Publication year - 2013
Publication title -
american journal of transplantation
Language(s) - English
Resource type - Journals
SCImago Journal Rank - 2.89
H-Index - 188
eISSN - 1600-6143
pISSN - 1600-6135
DOI - 10.1111/ajt.12079
Subject(s) - histology , medicine , pathology , medical diagnosis , biopsy , histopathology , kidney
Histologic diagnosis of T cell‐mediated rejection is flawed by subjective assessments, nonspecific lesions and arbitrary rules. This study developed a molecular test for T cell‐mediated rejection.
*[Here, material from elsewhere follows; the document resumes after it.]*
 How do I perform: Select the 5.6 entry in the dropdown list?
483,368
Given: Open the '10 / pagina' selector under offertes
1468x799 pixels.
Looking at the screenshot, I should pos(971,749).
We used microarray results from 403 kidney transplant biopsies to derive a classifier assigning T cell‐mediated rejection scores to all biopsies, and compared these with histologic assessments. The score correlated with histologic lesions of T cell‐mediated rejection (infiltrate, tubulitis). The accuracy of the classifier for the histology diagnoses was 89%. Very high and low molecular scores corresponded with unanimity among three pathologists on the presence or absence of T cell‐mediated rejection, respectively. The molecular score had low sensitivity (50%) and positive predictive value (62%) for the histology diagnoses. However, histology showed similar disagreement between pathologists—only 45–56% sensitivity of one pathologist with diagnoses of T cell‐mediated rejection by another. Discrepancies between molecular scores and histology were mostly when histology was ambiguous (“borderline”) or unreliable, e.g. in cases with scarring or inflammation induced by tissue injury. Vasculitis (isolated v‐lesion TCMR) was particularly discrepant, with most cases exhibiting low TCMR scores. We propose new rules to integrate molecular tests and histology into a precision diagnostic system that can reduce errors, ambiguity and interpathologist disagreement.